▶ **Supplied passage**:
Alexander Humboldt (1769–1859) was arguably the most important naturalist of the nineteenth century. Born in Prussia, what is now Germany, he lived to his ninetieth year, published more than thirty-six books, traveled across four continents, and wrote well over 25,000 letters to an international network of colleagues and admirers. He was a pioneer in finding the connections among aspects of the physical world and seeing in the entire planet a “unity of nature.”

In 1804, after traveling five years in South America and Mexico, Humboldt spent six weeks in the United States. In these six weeks, Humboldt—through a series of lively exchanges of ideas about the arts, science, politics and exploration with influential figures such as President Thomas Jefferson and artist Charles Willson Peale—shaped American perceptions of nature and the way American cultural identity became grounded in the natural world. 

Humboldt was inspired by American democracy, excited for American expansion, and concerned for all races living within its borders. He came to consider himself “half an American,” believing that this country’s future would be measured by contributions to science and exploration, by the abolition of slavery, and by establishing policies to achieve peaceful co-existence with Native Americans. Humboldt associated nature with an inherent right to individual freedom for all humankind. He described the unique features of the American landscape as monuments equal to the architectural wonders of the ancient world. 

Over the next half-century, Humboldt became a voice of authority as a scientist and explorer, encouraging America to implement its founding ideals as the country took its place on the world stage. An exhibition Alexander von Humboldt and the United States: Art, Nature, and Culture at the Smithsonian American Art Museum, centers on the fine arts as a lens through which to understand how deeply intertwined Humboldt’s ideas were with America’s emerging identity, grounded in an appreciation of nature. He believed that the arts were as important as the sciences for conveying the resultant sense of wonder in the interlocking aspects of our planet. His lasting influence through art reveal how the American wilderness became emblematic of the country’s distinctive character.

[Dataset entries]
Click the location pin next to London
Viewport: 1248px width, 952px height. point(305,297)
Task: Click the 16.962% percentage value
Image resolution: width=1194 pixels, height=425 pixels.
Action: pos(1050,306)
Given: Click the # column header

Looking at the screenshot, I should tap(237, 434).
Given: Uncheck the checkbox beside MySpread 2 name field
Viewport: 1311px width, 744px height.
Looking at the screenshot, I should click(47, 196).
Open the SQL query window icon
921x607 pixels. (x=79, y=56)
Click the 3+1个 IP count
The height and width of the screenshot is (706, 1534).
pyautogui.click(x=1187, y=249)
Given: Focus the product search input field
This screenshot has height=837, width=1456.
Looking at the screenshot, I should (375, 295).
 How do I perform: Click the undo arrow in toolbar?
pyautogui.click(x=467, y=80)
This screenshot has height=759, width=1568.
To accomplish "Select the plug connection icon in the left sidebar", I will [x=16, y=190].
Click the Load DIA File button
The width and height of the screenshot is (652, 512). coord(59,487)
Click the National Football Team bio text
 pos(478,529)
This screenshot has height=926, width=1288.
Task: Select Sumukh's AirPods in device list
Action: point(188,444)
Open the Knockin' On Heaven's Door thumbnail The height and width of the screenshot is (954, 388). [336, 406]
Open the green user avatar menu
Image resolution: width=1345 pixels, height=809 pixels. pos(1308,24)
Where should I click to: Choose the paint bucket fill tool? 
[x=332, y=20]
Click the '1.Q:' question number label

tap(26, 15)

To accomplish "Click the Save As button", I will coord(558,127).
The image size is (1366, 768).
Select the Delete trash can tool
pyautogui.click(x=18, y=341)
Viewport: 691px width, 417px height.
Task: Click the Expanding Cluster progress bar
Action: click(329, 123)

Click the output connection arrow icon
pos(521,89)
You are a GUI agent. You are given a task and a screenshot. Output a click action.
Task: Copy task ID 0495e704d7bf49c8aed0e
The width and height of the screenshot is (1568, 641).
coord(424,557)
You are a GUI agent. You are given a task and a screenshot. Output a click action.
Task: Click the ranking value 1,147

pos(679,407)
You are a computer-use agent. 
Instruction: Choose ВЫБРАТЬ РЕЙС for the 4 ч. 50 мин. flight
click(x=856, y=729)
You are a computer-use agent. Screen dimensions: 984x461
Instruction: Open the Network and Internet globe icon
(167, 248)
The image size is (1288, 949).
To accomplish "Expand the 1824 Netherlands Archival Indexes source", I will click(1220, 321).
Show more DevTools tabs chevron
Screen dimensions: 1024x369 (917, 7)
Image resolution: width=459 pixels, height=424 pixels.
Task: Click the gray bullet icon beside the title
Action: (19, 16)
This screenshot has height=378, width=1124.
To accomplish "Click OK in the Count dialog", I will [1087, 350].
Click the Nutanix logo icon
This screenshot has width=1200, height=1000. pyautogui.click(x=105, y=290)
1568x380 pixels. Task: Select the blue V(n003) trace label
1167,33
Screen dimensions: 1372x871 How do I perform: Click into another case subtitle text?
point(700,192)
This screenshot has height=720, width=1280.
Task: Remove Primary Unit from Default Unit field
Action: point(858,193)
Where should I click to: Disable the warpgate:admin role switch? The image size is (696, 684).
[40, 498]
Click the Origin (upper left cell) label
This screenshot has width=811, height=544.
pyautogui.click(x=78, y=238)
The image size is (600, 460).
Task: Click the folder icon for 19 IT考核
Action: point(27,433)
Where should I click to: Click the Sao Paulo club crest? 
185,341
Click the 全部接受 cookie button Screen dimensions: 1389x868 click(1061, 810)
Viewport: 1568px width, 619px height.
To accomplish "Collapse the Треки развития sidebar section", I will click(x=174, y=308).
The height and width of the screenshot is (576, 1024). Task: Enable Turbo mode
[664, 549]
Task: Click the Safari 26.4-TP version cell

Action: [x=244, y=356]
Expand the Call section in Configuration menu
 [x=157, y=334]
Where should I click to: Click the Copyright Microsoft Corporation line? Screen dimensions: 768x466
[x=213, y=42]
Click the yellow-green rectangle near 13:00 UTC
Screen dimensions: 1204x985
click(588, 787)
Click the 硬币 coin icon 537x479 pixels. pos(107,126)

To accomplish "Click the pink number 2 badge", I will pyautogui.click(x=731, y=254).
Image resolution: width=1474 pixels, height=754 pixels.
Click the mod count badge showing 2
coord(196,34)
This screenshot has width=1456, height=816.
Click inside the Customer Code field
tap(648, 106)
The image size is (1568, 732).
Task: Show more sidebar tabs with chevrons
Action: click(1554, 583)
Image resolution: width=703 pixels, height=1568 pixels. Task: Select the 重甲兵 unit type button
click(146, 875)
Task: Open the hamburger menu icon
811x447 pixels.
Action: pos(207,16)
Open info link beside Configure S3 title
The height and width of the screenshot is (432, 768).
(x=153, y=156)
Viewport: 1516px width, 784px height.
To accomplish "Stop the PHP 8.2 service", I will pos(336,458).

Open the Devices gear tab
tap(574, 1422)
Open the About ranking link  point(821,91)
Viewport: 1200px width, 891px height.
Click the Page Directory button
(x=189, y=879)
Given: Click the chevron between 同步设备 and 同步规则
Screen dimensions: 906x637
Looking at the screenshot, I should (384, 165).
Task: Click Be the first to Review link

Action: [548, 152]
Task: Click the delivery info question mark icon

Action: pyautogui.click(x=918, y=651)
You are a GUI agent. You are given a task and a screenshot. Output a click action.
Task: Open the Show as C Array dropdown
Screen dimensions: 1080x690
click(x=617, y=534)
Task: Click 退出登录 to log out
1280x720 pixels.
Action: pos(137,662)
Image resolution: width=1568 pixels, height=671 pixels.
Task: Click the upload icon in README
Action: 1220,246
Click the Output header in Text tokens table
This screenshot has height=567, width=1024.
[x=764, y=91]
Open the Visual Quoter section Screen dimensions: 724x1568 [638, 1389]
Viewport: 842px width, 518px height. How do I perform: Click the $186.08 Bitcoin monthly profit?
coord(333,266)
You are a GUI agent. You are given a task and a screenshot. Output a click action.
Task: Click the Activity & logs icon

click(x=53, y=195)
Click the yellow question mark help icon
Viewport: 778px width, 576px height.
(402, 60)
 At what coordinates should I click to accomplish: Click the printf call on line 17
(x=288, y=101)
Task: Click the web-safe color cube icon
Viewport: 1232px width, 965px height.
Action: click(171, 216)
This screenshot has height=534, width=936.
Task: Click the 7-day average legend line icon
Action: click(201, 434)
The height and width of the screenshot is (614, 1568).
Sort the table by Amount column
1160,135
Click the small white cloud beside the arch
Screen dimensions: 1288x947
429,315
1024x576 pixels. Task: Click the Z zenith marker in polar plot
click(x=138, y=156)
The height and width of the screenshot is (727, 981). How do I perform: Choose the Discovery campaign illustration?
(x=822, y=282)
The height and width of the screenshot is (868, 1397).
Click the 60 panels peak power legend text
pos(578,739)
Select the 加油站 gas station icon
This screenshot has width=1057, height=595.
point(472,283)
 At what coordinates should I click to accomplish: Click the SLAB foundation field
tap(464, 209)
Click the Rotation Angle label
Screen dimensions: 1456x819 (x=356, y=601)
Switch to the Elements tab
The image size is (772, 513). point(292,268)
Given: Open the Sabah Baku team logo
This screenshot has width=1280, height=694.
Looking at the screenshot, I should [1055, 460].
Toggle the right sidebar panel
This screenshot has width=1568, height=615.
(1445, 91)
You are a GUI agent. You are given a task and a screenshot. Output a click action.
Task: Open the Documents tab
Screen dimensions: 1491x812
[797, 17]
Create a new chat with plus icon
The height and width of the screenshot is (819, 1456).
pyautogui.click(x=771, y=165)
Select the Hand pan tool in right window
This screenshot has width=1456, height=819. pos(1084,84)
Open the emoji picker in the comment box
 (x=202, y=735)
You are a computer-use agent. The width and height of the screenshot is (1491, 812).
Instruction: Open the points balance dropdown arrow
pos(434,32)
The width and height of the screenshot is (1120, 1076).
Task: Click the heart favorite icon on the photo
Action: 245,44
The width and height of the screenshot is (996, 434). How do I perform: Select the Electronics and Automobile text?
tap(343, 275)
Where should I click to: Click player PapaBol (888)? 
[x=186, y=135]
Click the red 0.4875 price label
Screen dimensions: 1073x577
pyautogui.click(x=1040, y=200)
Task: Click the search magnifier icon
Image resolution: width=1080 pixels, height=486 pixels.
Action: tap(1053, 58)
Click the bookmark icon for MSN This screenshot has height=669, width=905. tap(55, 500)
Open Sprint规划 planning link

▶ **Written tasks**:
1. From the Humboldt passage, return the text from "Humboldt was inspired" up to and including "the ancient world.".
2. The Humboldt passage describes exchanges of ideas he had in the United States with figures such as Thomas Jefferson and Charles Willson Peale. List the subjects of those exchanges.

▶ **Exercise answers**:
1.
Humboldt was inspired by American democracy, excited for American expansion, and concerned for all races living within its borders. He came to consider himself “half an American,” believing that this country’s future would be measured by contributions to science and exploration, by the abolition of slavery, and by establishing policies to achieve peaceful co-existence with Native Americans. Humboldt associated nature with an inherent right to individual freedom for all humankind. He described the unique features of the American landscape as monuments equal to the architectural wonders of the ancient world.

2.
- the arts
- science
- politics
- exploration